Gospel-style music with secular lyrics emerged in the late ’50s as an amalgam of rhythm-and-blues and gospel. The Rock and Roll Hall of Fame defines soul music as “music that arose out of the black experience in America through the transmutation of gospel and rhythm & blues into a form of funky, secular testifying.” The best soul music offered impassioned vocals, handclaps, call-and-response arrangements, heartfelt lyrics and, most of all, irresistible rhythms that compelled people to get up and dance. 

As a white kid growing up in suburbia, I knew almost nothing of “the black experience,” but I was certainly moved by the music I was hearing on Top 40 radio that co-mingled with The Beatles and The Beach Boys beginning around 1964. I heard a lot of soul music thanks to an older sister who exposed me to many of the songs coming from the artists on Motown, Stax and Atlantic Records. It was all such fun, so joyous and energetic, despite voices that sometimes sounded deeply anguished if you took the time to listen to the pain of unrequited love and injustice in the lyrics.

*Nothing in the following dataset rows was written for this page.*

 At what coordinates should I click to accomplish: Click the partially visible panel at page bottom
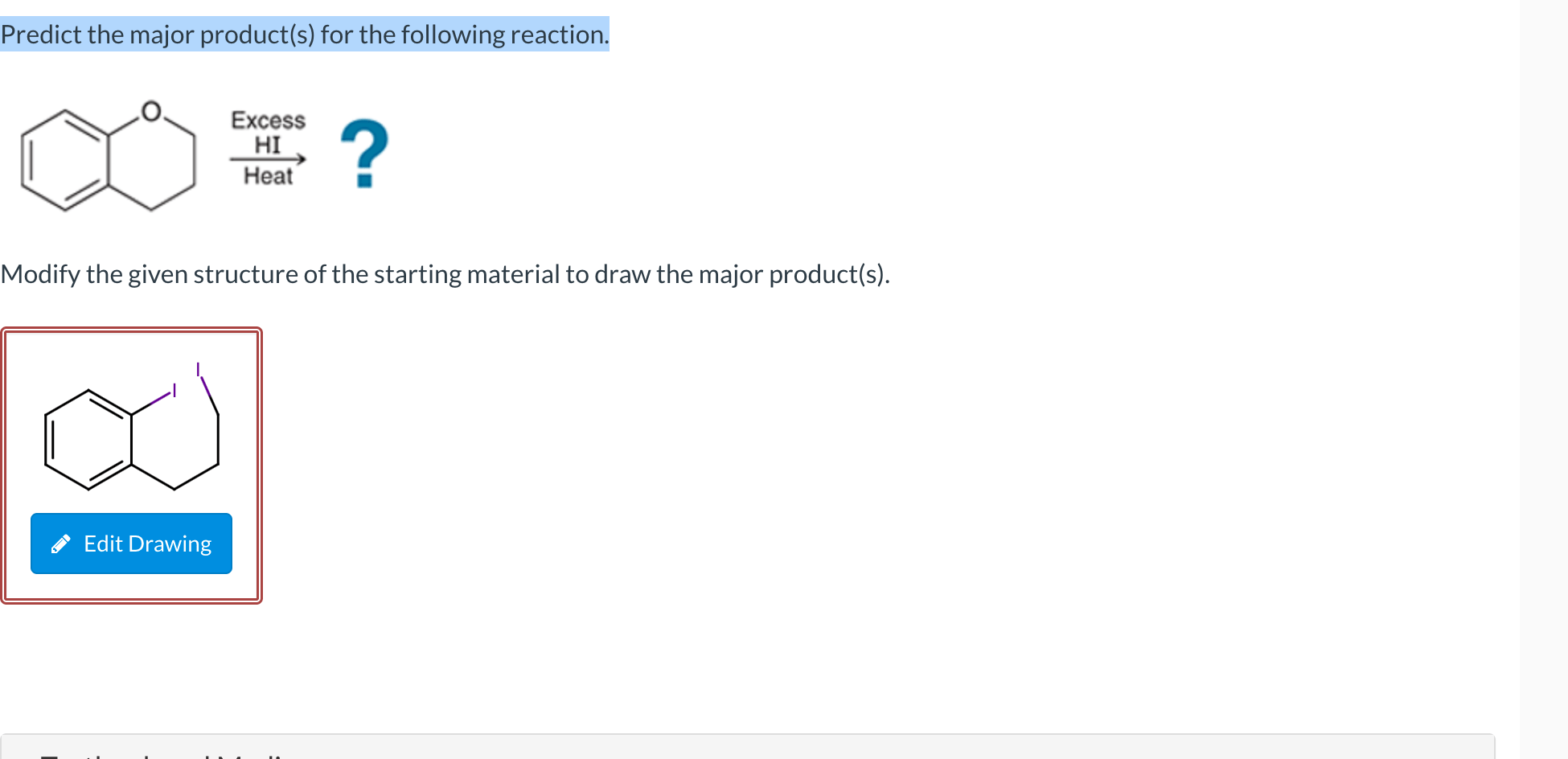click(748, 746)
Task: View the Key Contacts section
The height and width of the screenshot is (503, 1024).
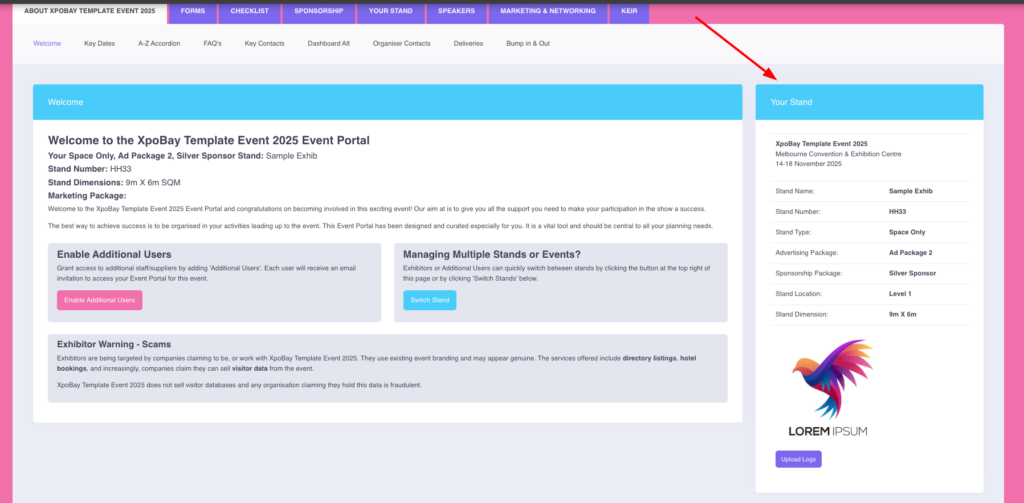Action: [264, 44]
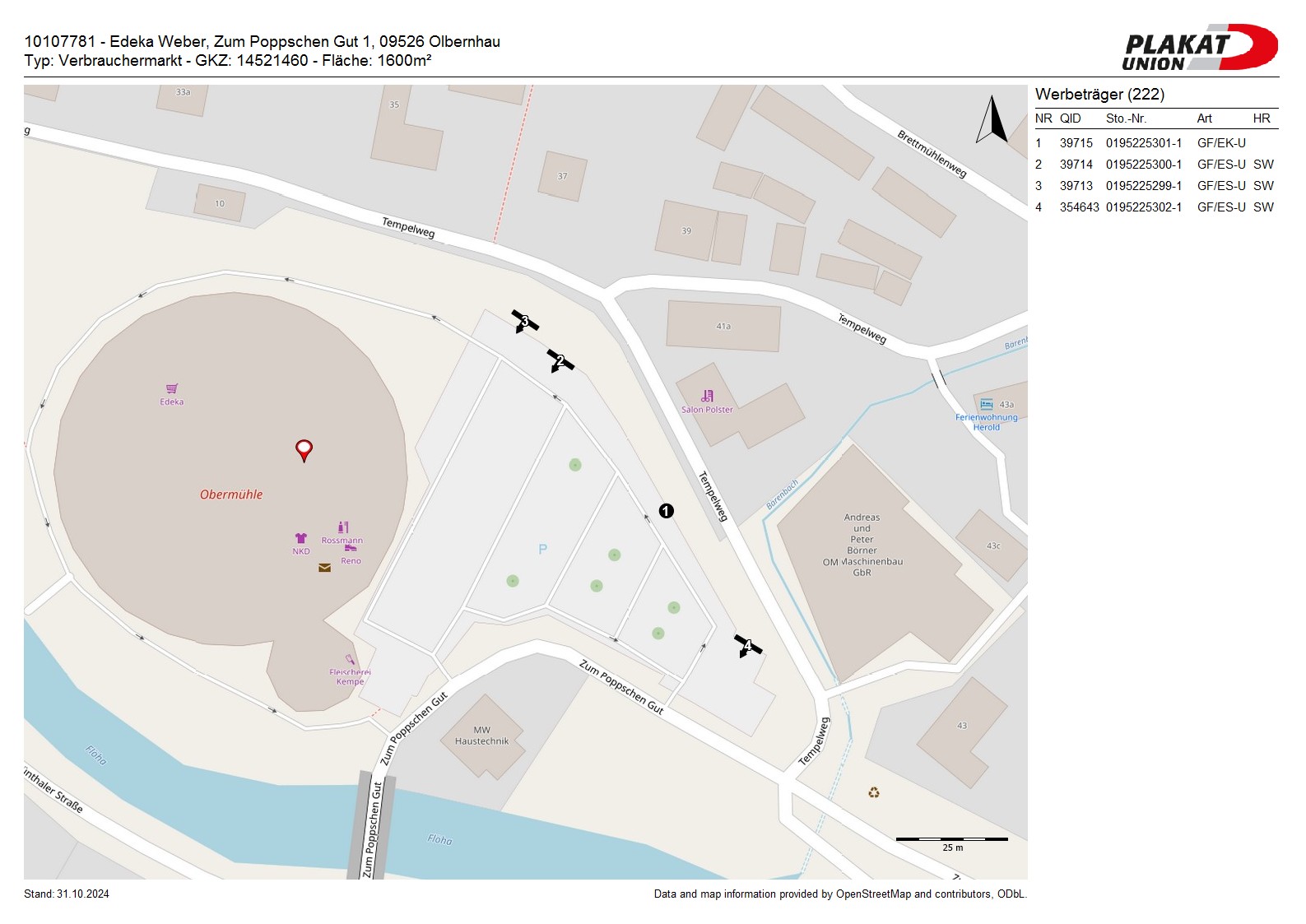Click the NKD clothing shop icon
Viewport: 1306px width, 924px height.
pyautogui.click(x=301, y=539)
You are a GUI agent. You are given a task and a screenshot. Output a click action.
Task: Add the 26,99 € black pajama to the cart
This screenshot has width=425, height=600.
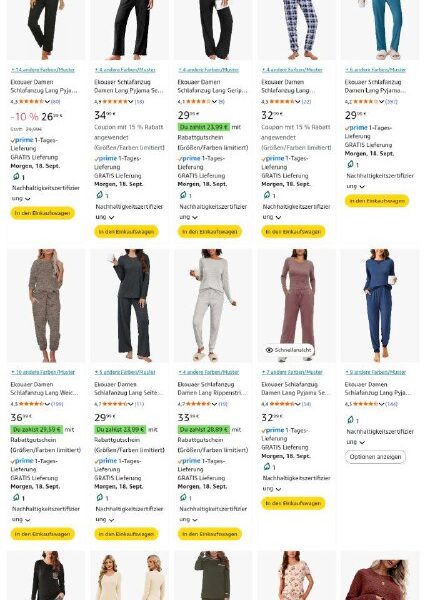point(42,213)
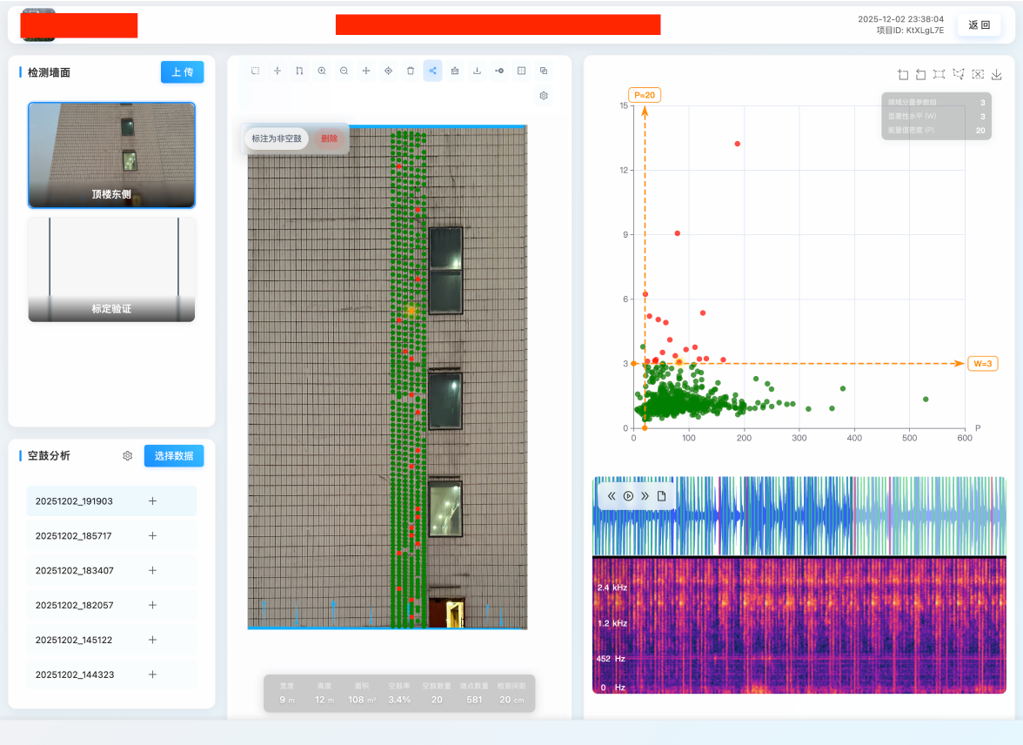The image size is (1023, 745).
Task: Click the 上传 upload button
Action: pos(182,72)
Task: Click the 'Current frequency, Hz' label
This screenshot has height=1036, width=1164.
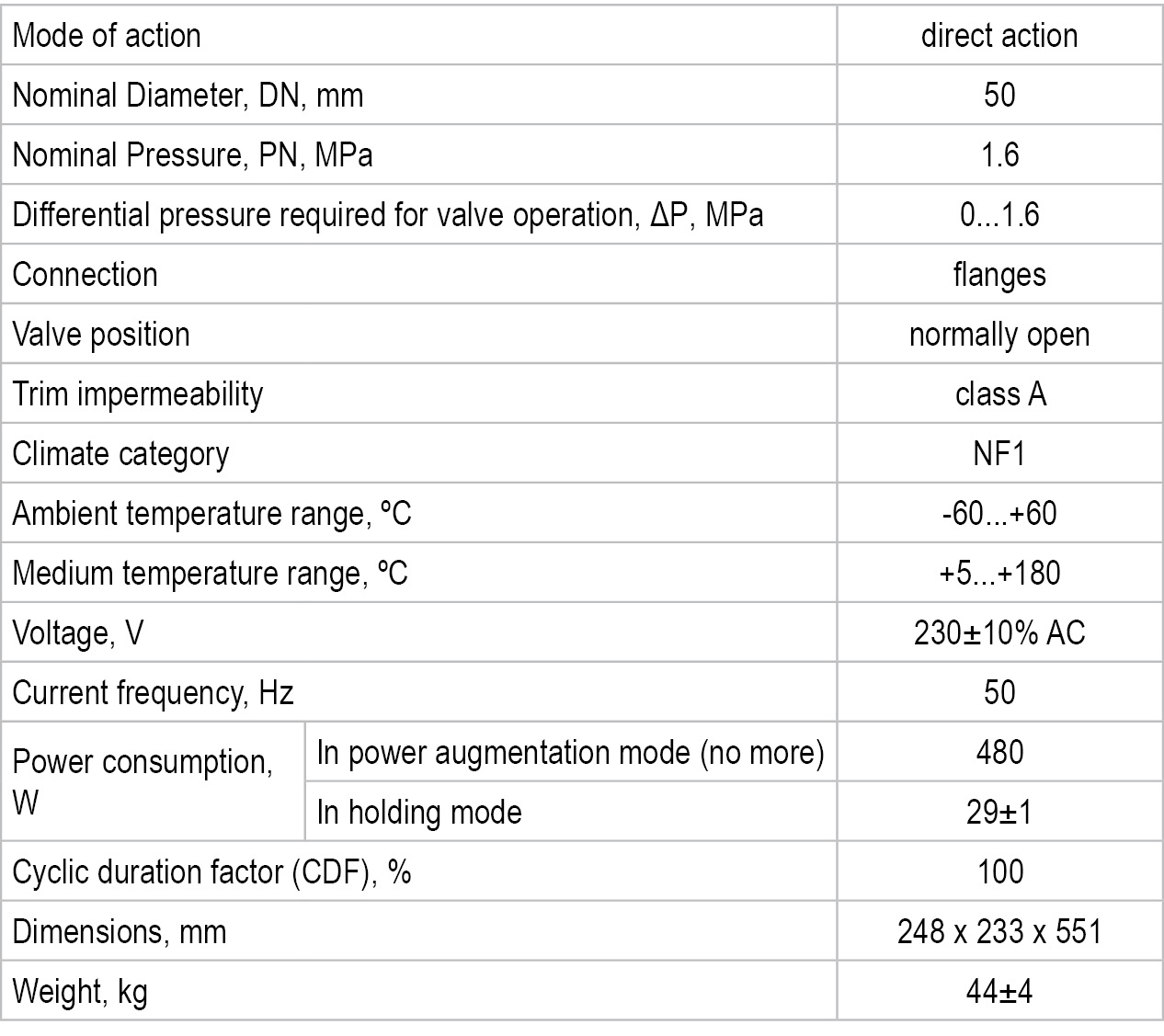Action: pos(153,692)
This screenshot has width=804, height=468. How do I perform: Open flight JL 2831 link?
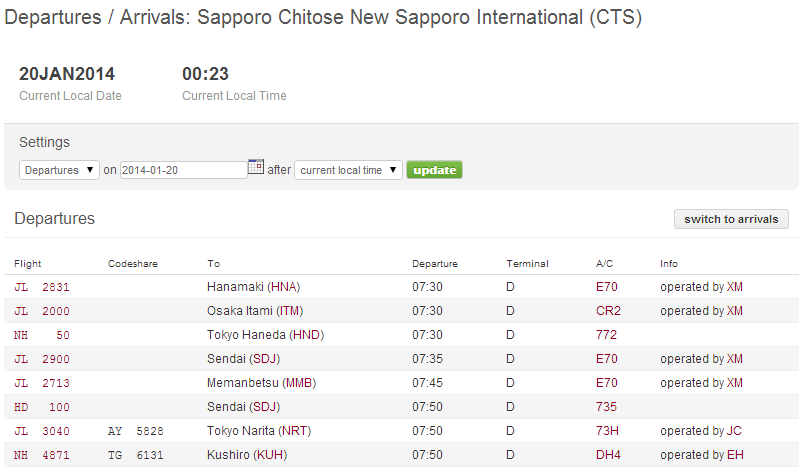pyautogui.click(x=42, y=287)
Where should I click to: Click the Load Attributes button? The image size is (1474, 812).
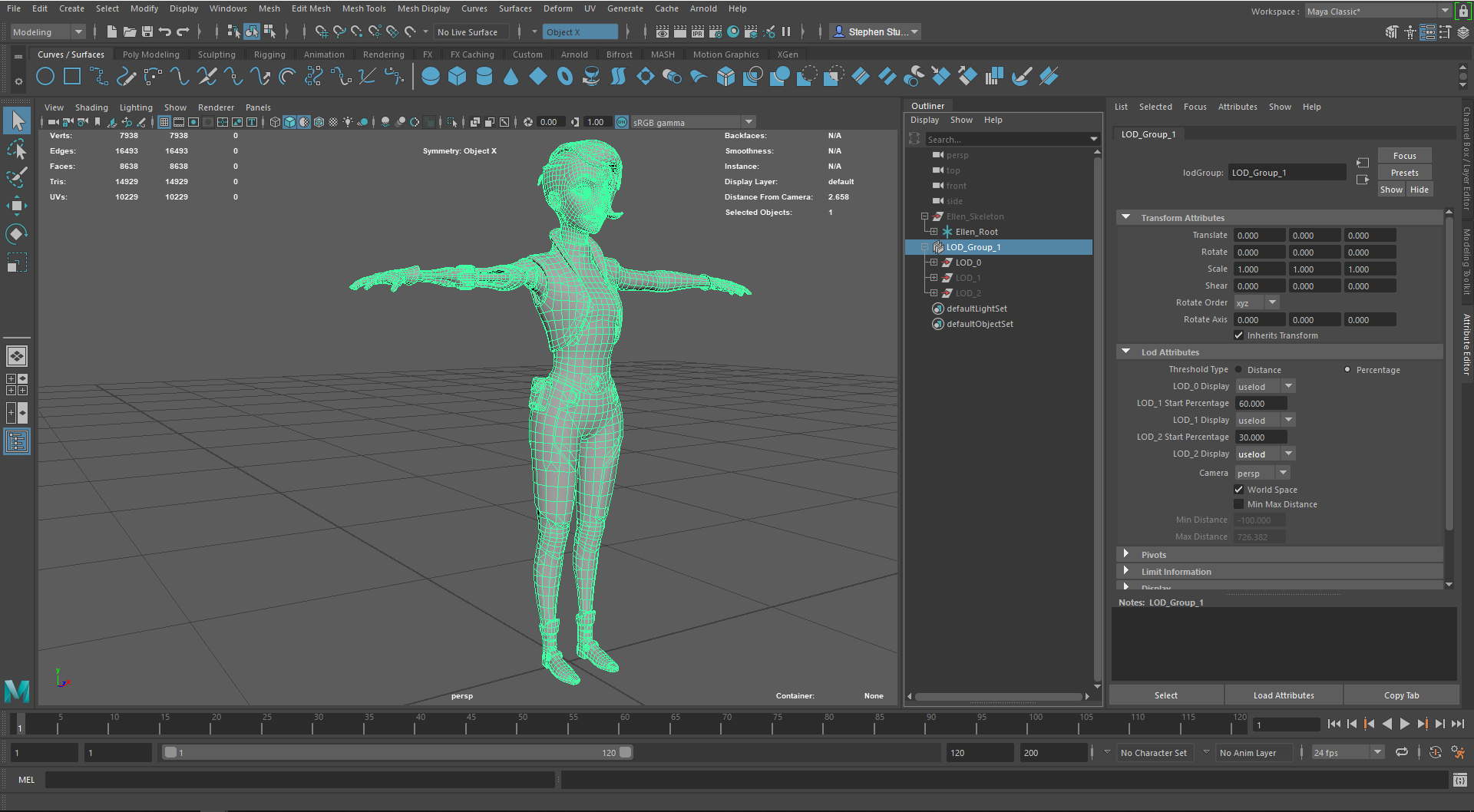pyautogui.click(x=1283, y=695)
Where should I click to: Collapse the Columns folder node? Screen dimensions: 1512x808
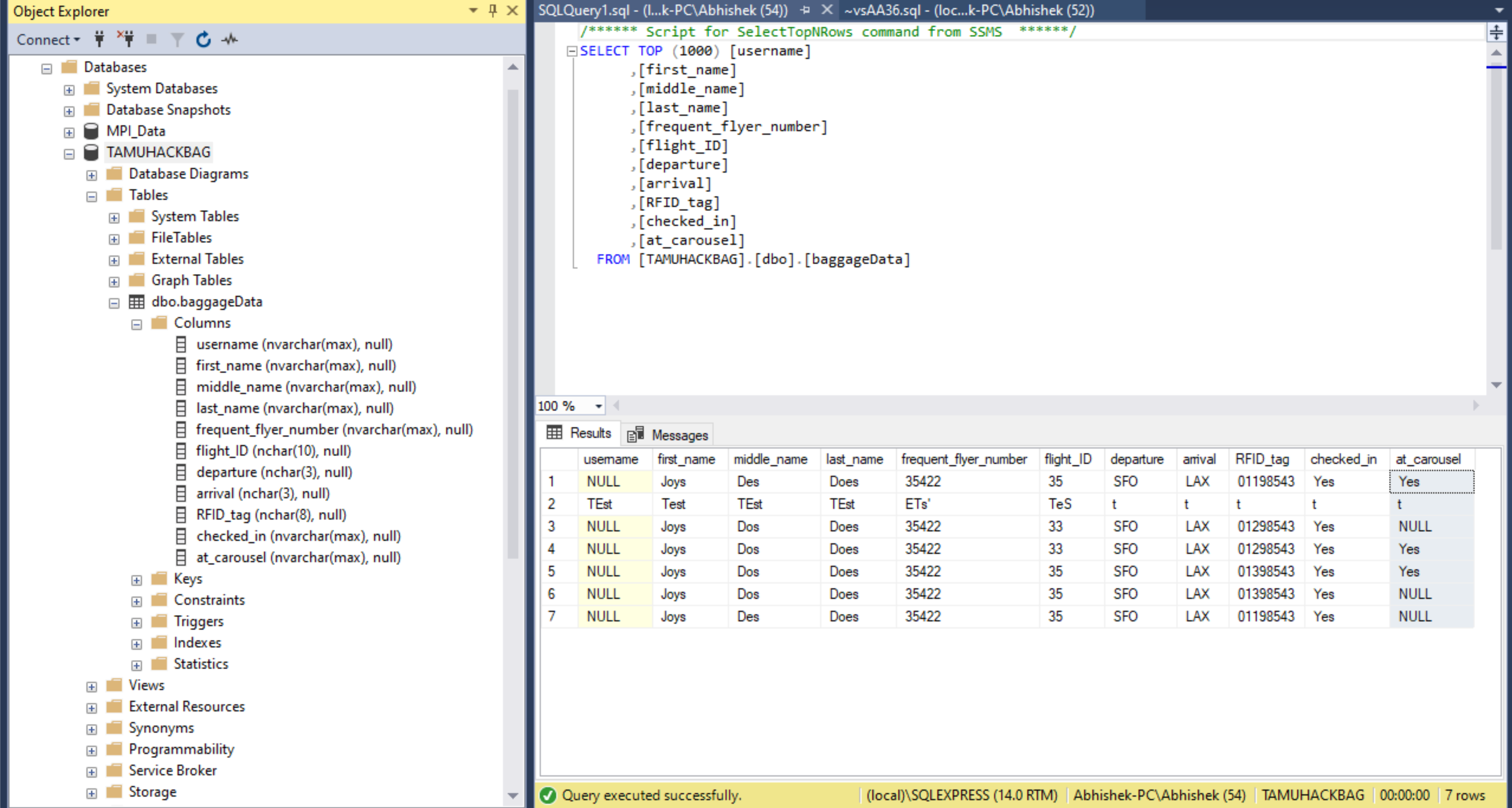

The biggest soul music hits are still played endlessly, from The O’Jays’ “Backstabbers” and Stevie Wonder’s “I Was Made to Love Her” to Aretha Franklin’s “Respect” and The Four Tops’ “Reach Out I’ll Be There.”

In this special edition of my periodic “Lost Classics” feature, I am focusing on 16 “lost soul classics” — tasty R&B-based tracks that likely went under your radar because they were B-sides or deep album tracks that got almost no radio play, plus a few minor hits that have been long forgotten…until now.

These songs all have a wonderful ’60s energy to them. I invite you to dance around your living room as you listen to the Spotify playlist at the end!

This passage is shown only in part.